# EXERCISE PROMPT
Arrange the data from the line with "Viewport: 881px width, 352px" up to and including the line with "[x=807, y=233]" as a numbered list, omitting blank lines. Leave the pictures out of your answer.

[Stored entries]
· · · · · · ·

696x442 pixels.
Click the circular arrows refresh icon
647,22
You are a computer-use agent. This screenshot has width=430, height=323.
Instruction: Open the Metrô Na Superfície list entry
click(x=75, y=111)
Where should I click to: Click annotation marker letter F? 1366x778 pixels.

· · · · · · ·

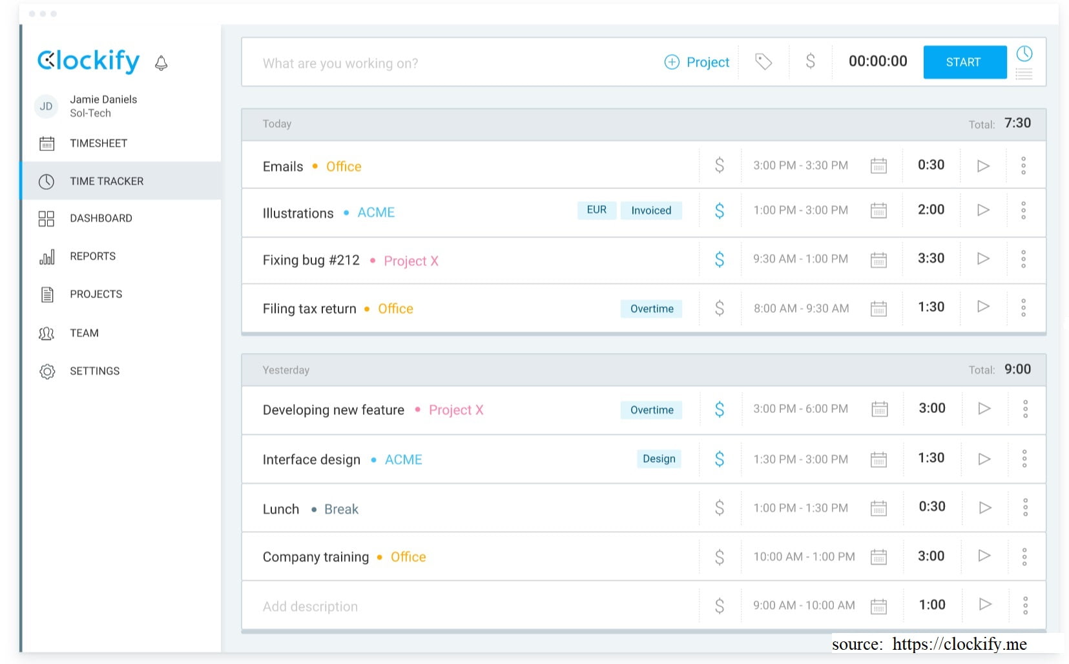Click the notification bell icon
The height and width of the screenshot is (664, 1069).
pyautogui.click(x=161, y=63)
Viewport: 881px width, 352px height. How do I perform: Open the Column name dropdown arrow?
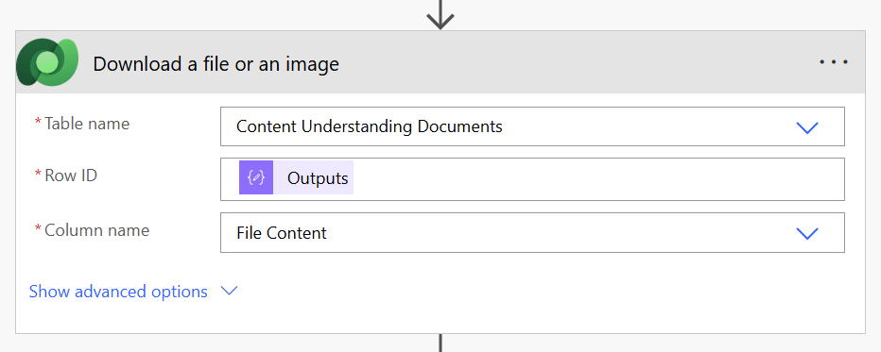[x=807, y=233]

· · · · · · ·

# PROBLEM SOLUTION
1. Viewport: 881px width, 352px height. How do I perform: Open the Column name dropdown arrow?
2. [x=807, y=233]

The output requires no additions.